Monday, May 11, 2020

Cooked Ramen Noodle Salad with Kimchi (vegan)

Recipe from From My Bowl
Husband-Tested in Alice’s Kitchen
Make 4 servings

Here’s a quick-to-make dinner for those busy weeknights that is very satisfying.  I added some leftover peas to the salad for a little extra boost of fiber and protein. 
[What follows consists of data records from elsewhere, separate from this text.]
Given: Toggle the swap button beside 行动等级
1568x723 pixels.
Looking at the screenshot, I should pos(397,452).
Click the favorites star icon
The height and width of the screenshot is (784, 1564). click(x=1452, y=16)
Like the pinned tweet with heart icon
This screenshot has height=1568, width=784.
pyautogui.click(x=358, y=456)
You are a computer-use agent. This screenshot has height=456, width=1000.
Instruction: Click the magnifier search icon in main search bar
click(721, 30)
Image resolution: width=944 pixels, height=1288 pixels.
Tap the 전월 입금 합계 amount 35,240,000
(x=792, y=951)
6 ounces ramen noodles (discard the flavor packets)
½ head Napa cabbage, finely chopped (about 6 cups)
2 carrots, peeled and cut into noodles or matchsticks (you could also just use the largest holes on a box grater)
2 scallions, thinly sliced
1 ½ cups kimchi**, roughly chopped
1 clove garlic, minced
2 Tablespoons low-sodium tamari
1 Tablespoon toasted sesame oil or 2 Tablespoons tahini (I used tahini)
½ to 1 cup peas or edamame (optional)
¼ cup toasted sesame seeds

Bring a large pot of water to a boil and cook the ramen noodles according to their package instructions.  Drain and rinse the noodles with cold water, to prevent them from sticking.
In the meantime, prepare the cabbage, carrots, scallions, kimchi, and peas, if using.  Place the garlic, tamari and the sesame oil (or tahini) in a jar with a lid.  Shake vigorously until the ingredients are well incorporated.  Toss the noodles, veggies and dressing in a large bowl until well mixed.  Sprinkle with the toasted sesame seeds and serve.

**Not all kimchi is vegan, so if you wish the dish to be vegan, be sure to read the label.